- Work instructions -
Look through the lines below and extract any with the word "computer".

Provided information Start Marker

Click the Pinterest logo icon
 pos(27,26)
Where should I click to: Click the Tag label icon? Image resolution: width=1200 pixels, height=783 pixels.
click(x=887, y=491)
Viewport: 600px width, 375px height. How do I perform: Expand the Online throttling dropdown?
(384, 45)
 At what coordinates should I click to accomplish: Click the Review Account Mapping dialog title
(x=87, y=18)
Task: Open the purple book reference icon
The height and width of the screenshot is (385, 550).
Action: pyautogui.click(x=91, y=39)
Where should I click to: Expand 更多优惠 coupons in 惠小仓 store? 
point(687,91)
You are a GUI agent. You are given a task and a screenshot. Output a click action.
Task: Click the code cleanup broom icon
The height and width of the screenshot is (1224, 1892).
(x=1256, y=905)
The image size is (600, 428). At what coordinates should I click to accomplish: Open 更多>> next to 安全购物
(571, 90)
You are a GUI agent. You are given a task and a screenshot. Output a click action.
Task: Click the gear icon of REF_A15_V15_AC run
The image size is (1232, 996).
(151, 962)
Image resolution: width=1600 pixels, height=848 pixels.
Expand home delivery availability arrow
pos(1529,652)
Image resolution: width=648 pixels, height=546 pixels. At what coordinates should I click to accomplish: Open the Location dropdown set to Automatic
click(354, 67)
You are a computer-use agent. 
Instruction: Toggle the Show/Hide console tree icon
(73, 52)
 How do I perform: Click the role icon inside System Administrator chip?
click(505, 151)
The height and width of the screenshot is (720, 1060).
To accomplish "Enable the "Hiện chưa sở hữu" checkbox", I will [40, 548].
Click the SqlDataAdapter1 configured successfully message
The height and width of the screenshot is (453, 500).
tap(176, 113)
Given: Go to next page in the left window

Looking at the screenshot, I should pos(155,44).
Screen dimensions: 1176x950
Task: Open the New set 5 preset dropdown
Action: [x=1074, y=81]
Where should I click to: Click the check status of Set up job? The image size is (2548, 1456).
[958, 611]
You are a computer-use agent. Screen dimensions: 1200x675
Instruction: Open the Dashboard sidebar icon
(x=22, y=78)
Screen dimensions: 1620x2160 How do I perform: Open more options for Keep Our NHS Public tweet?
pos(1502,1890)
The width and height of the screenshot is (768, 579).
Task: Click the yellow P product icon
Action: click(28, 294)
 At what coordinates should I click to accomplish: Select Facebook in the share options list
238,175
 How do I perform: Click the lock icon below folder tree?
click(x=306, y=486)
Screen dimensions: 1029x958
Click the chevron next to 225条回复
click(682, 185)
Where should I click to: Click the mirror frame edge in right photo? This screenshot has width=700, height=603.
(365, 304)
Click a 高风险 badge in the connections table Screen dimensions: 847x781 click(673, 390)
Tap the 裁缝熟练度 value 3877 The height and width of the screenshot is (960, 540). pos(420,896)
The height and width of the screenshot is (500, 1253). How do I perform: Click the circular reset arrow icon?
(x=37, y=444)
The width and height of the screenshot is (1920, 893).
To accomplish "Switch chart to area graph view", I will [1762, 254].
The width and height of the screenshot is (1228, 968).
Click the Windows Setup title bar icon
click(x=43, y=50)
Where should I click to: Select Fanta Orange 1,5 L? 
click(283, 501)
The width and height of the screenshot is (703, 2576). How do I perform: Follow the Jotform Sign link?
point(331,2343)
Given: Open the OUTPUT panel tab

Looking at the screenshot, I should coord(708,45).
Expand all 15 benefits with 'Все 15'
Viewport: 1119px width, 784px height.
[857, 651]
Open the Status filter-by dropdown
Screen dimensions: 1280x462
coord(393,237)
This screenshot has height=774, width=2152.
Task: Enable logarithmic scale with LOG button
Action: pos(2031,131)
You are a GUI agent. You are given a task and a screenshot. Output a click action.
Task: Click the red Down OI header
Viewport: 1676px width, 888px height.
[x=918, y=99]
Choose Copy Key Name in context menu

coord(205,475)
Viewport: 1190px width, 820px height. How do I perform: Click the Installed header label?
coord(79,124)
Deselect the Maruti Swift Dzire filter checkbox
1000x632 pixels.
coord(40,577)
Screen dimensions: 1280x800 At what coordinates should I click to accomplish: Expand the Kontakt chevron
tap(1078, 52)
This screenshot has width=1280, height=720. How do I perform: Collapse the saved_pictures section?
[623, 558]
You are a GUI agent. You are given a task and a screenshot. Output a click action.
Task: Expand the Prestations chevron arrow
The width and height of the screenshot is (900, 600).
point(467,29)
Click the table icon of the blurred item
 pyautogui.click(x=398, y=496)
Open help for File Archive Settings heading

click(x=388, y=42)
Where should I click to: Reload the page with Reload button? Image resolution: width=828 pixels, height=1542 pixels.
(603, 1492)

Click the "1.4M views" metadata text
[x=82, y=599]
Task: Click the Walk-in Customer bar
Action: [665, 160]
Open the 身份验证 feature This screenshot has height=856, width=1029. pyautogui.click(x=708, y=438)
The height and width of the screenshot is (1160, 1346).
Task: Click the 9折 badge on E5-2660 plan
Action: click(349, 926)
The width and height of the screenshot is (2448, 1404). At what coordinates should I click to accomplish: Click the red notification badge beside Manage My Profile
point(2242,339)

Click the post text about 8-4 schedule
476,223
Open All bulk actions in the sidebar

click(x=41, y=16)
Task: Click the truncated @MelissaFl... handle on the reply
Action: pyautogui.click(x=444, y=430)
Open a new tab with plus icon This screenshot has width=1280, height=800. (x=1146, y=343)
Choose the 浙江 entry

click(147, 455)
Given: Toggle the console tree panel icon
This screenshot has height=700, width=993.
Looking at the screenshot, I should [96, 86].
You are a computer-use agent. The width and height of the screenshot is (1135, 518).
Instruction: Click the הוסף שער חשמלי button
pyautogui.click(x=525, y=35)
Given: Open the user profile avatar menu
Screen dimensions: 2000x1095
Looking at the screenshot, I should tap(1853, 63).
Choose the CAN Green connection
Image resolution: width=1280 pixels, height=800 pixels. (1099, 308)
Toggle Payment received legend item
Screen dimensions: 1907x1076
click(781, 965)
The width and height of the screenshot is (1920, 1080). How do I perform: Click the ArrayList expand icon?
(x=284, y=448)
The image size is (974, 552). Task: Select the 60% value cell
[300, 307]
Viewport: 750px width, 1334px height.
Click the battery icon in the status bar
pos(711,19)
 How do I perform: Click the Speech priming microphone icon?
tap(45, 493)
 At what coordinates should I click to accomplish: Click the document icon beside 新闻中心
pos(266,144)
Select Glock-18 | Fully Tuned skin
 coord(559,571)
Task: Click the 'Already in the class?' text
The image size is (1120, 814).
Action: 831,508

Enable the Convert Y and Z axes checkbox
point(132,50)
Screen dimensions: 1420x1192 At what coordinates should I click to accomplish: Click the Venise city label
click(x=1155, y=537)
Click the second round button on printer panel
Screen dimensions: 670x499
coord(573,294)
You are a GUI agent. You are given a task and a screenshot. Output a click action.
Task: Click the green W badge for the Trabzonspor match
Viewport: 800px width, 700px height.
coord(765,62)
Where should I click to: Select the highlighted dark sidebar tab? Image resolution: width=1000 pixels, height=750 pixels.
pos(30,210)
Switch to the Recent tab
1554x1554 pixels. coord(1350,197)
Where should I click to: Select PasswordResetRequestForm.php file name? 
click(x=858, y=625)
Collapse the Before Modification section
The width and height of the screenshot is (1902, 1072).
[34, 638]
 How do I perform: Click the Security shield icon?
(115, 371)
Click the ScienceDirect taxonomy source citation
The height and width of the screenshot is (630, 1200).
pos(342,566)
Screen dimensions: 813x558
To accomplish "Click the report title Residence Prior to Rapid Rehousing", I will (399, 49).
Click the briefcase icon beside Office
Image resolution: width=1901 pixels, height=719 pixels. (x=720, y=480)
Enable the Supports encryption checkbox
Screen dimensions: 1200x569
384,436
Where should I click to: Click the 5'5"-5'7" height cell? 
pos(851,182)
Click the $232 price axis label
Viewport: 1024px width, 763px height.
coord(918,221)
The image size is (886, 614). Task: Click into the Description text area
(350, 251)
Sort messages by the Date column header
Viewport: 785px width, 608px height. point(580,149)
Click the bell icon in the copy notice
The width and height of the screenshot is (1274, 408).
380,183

Provided information End Marker

- Answer box -
You are a computer-use agent. 
You are a computer-use agent. Screen dimensions: 1200x675
You are a computer-use agent. The width and height of the screenshot is (1135, 518).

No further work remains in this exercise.